No matter the challenges, a team with a good leader always has a chance to win. Conversely, a team with a bad leader is playing handicapped, no matter the perceived advantage.

With all-pro quarterback and franchise face Tom Brady on the shelf, serving a four-game suspension for his involvement in deflategate, 2014 second round pick Jimmy Garoppolo was positioned to start. He dazzled in his first game, posting a 106.1 quarterback rating and, most importantly, defeating the Arizona Cardinals in week one.

In week two, however, Garoppolo injured his shoulder after a hard tackle by Dolphin’s linebacker Kiko Alonso. He was forced to leave the game, and rookie Jacoby Brissett, the team’s third round draft pick this year, was forced to finish that game and start the third game against the Houston Texans where the Patriots beat the Texans 27-0.

That’s how I know that the Patriots have excellent leadership: because they can play a third string quarterback—hands down the most important position in the game—and still win.

As a leader myself, I have been deeply inspired and challenged by the leadership principles outlined in the book Extreme Ownership. In it, authors Jocko Willink and Leif Babin write, “the best leaders don’t take responsibility for their job. They take Extreme Ownership of everything that impacts their mission.”

“The best leaders don’t take responsibility for their job. They take Extreme Ownership of everything that impacts their mission.”

The concept of ownership percolates from the top-down in any team. In the case of the Patriots, Belichick takes full responsibility for the team’s record.

Earlier this year, the Patriots narrowly lost the AFC Championship to the Denver Broncos. The Patriot’s kicker, Stephen Gostkowski, who missed a crucial extra-point try in that game, lamented the loss and blamed himself for it. But Belichick would have none of it.

“Steve is a great kicker. He had a great year for us,” said Belichick in a press conference. “I think every coach or player who participated in the game wish… they could have done (a couple things) differently. I feel that way. Everybody I’ve talked to feels that way. I can’t imagine that anyone who participated in the game doesn’t feel that way…”

“I feel like it’s my fault, I’m sure all the other players who played feel like it’s their fault.”

No finger pointing, no excuses. It’s that type of ownership that makes Belichick’s players step up and take responsibility for the outcome. That’s why the Patriots can start a third string quarterback and still win, and that’s why even when they lose, the players still rally and encourage each other.

Here’s how Willink and Babin put it, “Once a culture of Extreme Ownership is built into the team at every level, the entire team performs well, and performance continues to improve, even when a strong leader is removed from the team.”

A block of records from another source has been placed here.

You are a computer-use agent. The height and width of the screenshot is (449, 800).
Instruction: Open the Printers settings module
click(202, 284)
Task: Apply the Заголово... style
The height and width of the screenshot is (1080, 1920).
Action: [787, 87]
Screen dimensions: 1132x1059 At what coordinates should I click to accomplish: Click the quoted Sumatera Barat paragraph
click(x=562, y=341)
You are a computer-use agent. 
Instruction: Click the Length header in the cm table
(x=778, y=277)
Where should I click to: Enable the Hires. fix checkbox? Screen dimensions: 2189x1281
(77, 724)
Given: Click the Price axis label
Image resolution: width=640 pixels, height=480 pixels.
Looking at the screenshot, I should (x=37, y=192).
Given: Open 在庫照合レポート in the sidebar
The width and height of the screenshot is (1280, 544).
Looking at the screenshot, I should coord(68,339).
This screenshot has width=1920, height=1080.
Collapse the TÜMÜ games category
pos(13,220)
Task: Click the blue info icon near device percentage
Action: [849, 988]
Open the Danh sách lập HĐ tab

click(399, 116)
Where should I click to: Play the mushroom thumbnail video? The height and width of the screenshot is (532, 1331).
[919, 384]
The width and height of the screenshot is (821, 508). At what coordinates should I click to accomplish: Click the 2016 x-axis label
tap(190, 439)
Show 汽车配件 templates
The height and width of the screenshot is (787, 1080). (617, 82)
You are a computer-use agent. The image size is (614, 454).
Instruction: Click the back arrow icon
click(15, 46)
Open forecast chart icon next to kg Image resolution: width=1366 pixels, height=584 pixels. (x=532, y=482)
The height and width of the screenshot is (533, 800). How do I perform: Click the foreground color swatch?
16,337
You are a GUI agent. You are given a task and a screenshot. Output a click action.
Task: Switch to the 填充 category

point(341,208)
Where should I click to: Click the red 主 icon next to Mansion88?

The Patriots are not one of the best teams in football because of their record or because they have a talented roster. They’re great because everyone—from the head coach to the kicker and even the third-string quarterback—takes ownership for the outcome of each game.

We all have the experience of belonging to a team. Between work, family, and our community of friends, we all collaborate with other people in a coordinated effort toward reaching our individual and collective goals. My encouragement to you is that you take it upon yourself to make your team successful by practicing this one, simple principle: own the outcome.